What do you call a giraffe without a neck? Dead.

Q: How many babies does it take to paint a wall? A: Depends how hard you throw them.

Why was the black man driving a plane? because he was a pilot, you racist.

My cat just died.

Q: What's worse than seeing a scorpion A: being stung by that scorpion

Roses are red, Violets are blue, Tulips can be of multiple colors.

Roses are red violets are blue I have alziemers banana cookie!

What's black and blue and afraid of sex The twelve year Old boy in my trunk

If a man shouts in a forest and there is no woman around to hear him, is he still wrong? He could be, he could not be. It really depends on what he says. The greater concern is that he's shouting alone in the forest. Either he's in trouble or he has a major psychology disorder.

What does a eagle and a bunny have in common.. nothing they're two different animals.
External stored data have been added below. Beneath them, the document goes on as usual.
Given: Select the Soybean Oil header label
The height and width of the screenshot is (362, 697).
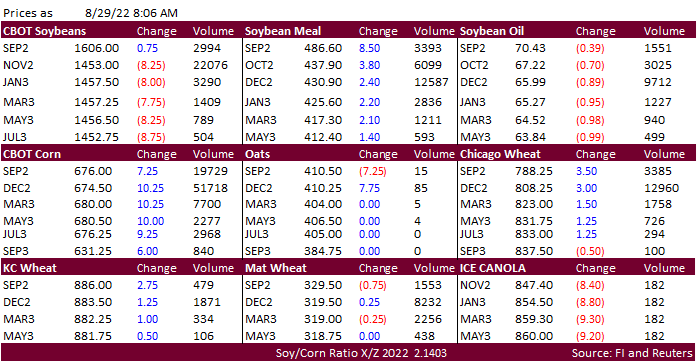Looking at the screenshot, I should [492, 31].
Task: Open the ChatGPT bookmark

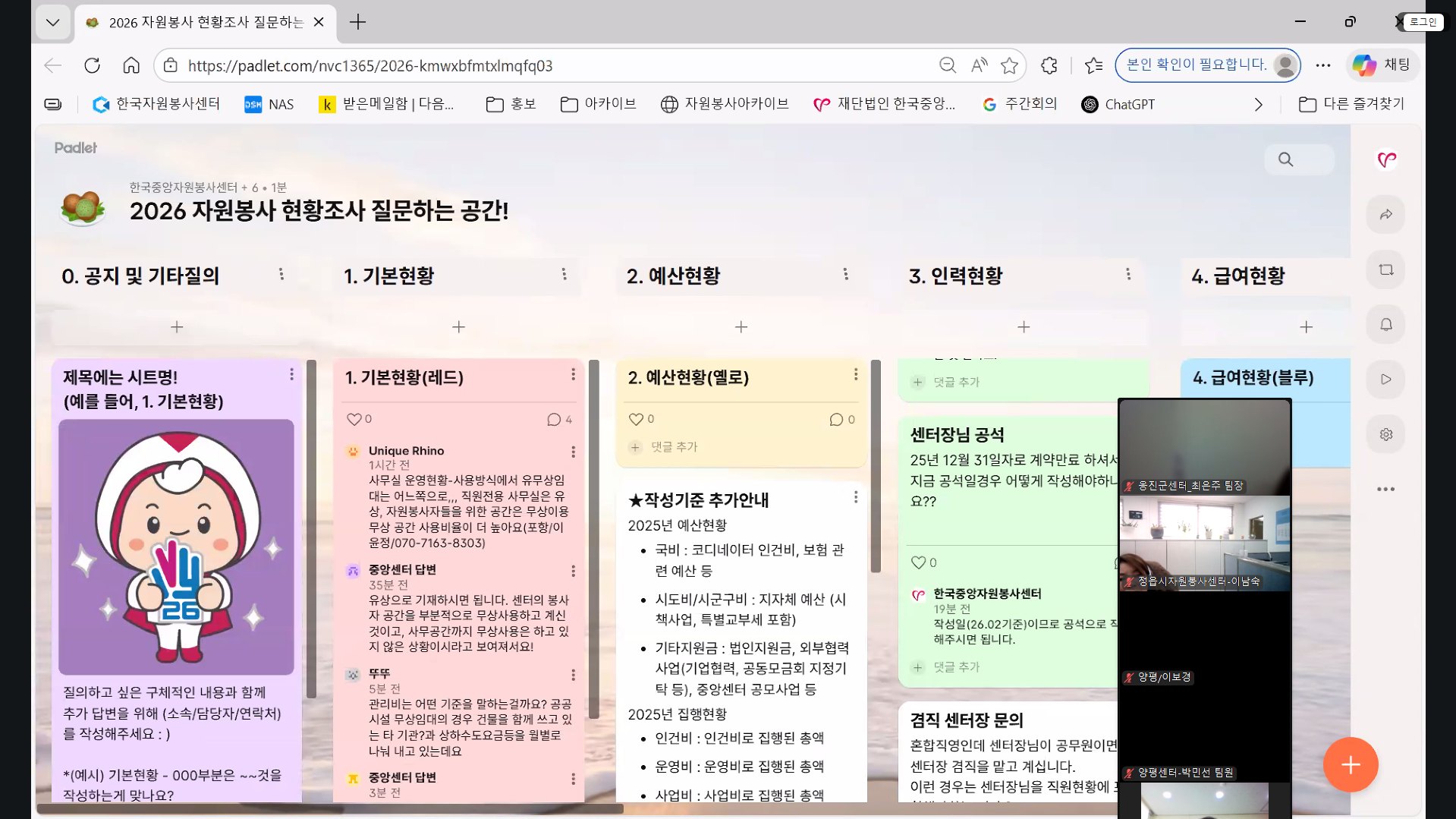Action: click(x=1118, y=104)
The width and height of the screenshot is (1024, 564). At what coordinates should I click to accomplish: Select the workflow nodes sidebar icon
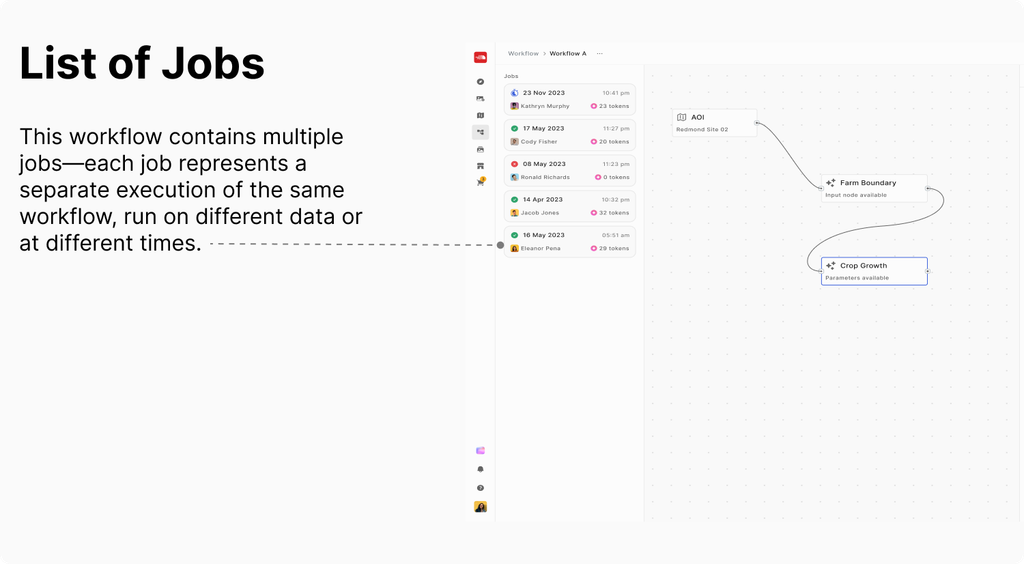click(480, 133)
knock knock whose there open the door open the door who just open the door so i can come inside

What do you call a black man who likes watermelon and fried chicken? Someone who likes good food.
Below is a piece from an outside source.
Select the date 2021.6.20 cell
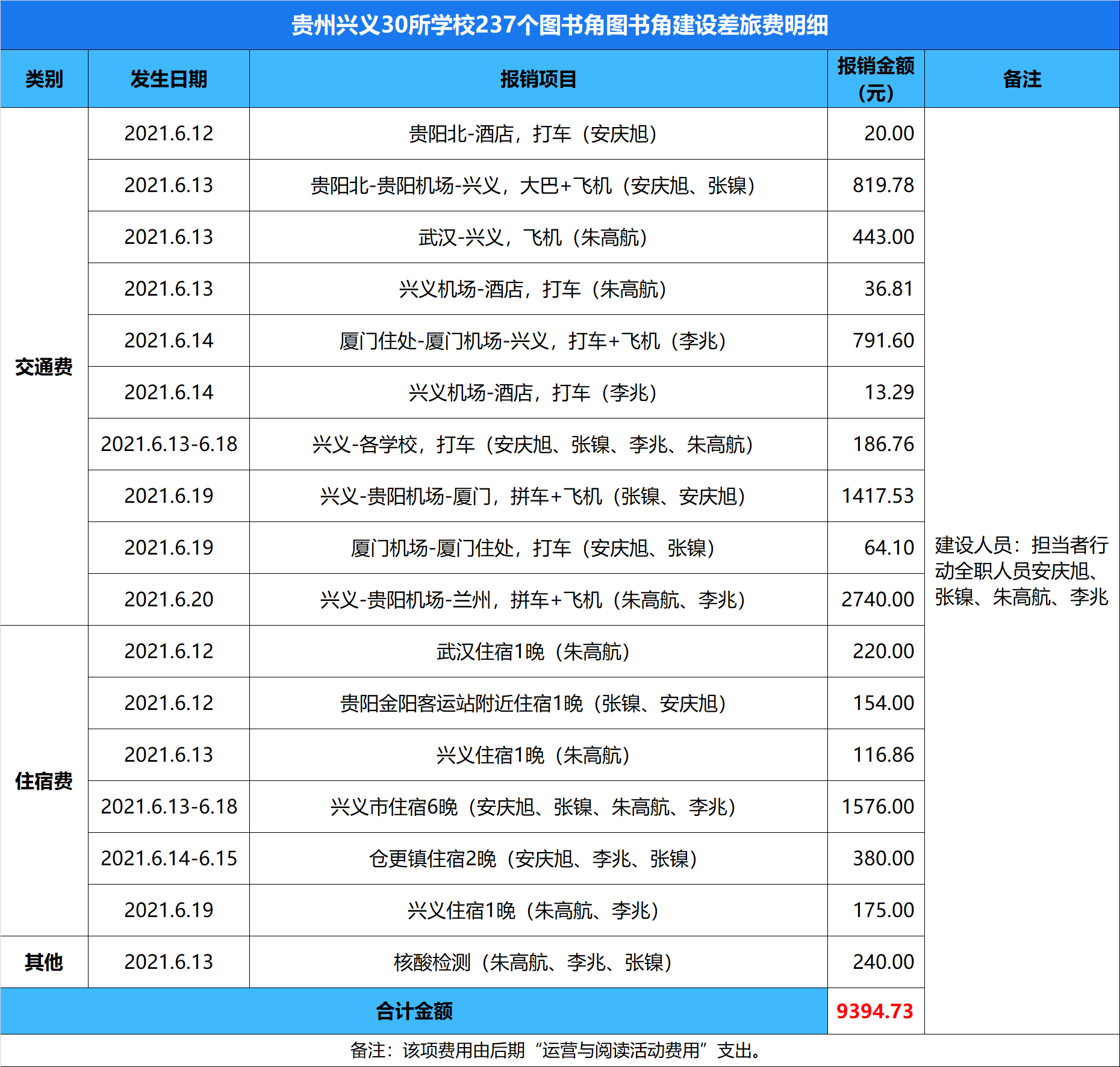1120x1067 pixels. click(169, 599)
Tom buys his wife Mary the latest Eco friendly car. The car is said to go well over 100 miles on a tank of gas. A week later, Tom is stunned to learn that when his wife was driving to the supermarket the car ran out of gas, despite that the tank was full and she only drove 5 miles. How is this possible? Mary was involved in a horrendous car accident that caused the fuel to empty and catch fire. Mary survived but their 6 month old baby was killed.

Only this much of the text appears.